Opera – where I work – provide spatial navigation and single key shortcuts. Spatial navigation allows you to use your Shift + arrow keys to go up, down, left or right within a page which gives much more flexibility than tabbing in a page in a linear fashion which is the main barrier that skip links address. Single key shortcuts allow you to jump between headings, links, page elements as well as customise your shortcuts. Again allowing the user quick access to content areas within a page.
Opera Mobile and Mini also offer spatial navigation to make browsing easier. This is a huge improvement on the WAP style pages where you’re forced to navigate through the page linearly. In addition to this every numeric key (0-9) has a pre-programmed function that you can customise. Within this context skip links seem less necessary however they do still have a huge benefit on WAP style pages.
Knowing enhancements such as spatial navigation and single key shortcuts are available in desktop and mobile browsers decreases the need for skip links however this does assume that all users know how to use their browser and many do not. While that is not your problem as a developer it equally can’t be ignored and I don’t think can be considered a full alternative just yet.

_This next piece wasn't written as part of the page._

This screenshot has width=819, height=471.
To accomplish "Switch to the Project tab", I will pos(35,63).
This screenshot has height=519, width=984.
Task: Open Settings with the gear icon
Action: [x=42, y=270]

That aside it would be interesting to review the browsers and versions that you support and see what the baseline of navigational aids there are in the browsers and assess whether skip links are indeed necessary.
So is that it for skip links?
No, not yet. If you have skip links there’s no reason to remove them. Adding enhancements are never a bad thing and skip links are unobtrusive when implemented properly. It is however worth reviewing your content to ensure you have a logical document structure that can be read by access technology: good headings, lists, well worded links and so on. My personal take is that on a simple site such as this blog this is sufficient, on a more complex site you still may want to implement skip links. Opinion however, will always be divided so you need to think what suits your site best.
Adding in WAI-ARIA landmark roles and HTML5 can do no harm at this point but can’t be relied on in full. Apart from anything else – browser and access technology support – there is a learning curve with any new technology on the web that the user has to go through. We can’t assume that screen reader users will immediately be familiar with the benefits that HTML5 and WAI-ARIA bring, as with navigating Flash when it became more accessible users had to become comfortable with it.
So has the skip link passed it’s best before date? No. Does it have a shelf life? Yes, I think it does. Keep your document structure logical and gradually implement WAI-ARIA and HTML5 and you may just find skip links become redundant.